Por Ana Cristina Franco
Ilustración: Luis Eduardo Toapanta
Edición 460-Septiembre 2020
Dije mi primera palabra a los nueve meses de haber nacido y desde ahí ya no paré. Amaba las palabras y no perdía la oportunidad de hablar. Pero hablaba bajito. Los profesores y las tías me decían: “¿Qué es que dice, mijita?”, “Más alto, por favor”, “Hablará durito”. El volumen de mi voz está asociado a mi autoestima, y creo que gran parte del autoestima está relacionada al género. Lo digo en serio. Es más difícil hablar siendo mujer. Mientras por el mundo y, por lo general, los hombres hablan a pierna suelta, expresan sus ideas con orgullo, diciendo lo que quieran en las posiciones que quieran (no todos, es cierto), para las mujeres es más difícil, mucho más difícil, decir lo que pensamos.

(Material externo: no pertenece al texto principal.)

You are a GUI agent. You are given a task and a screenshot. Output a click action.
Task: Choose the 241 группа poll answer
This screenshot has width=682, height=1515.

Esto no tiene que ver con hablar mucho o poco. Hablamos “como loras”, y también es cierto. Pero cuando ese discurso rebasa lo cotidiano, es más difícil hacerse notar. No recuerdo quién dijo que no importa el tiempo ni el espacio ni qué tan “empoderada” sea una mujer, mientras esté en un grupo de hombres, siempre se sentirá algo intimidada.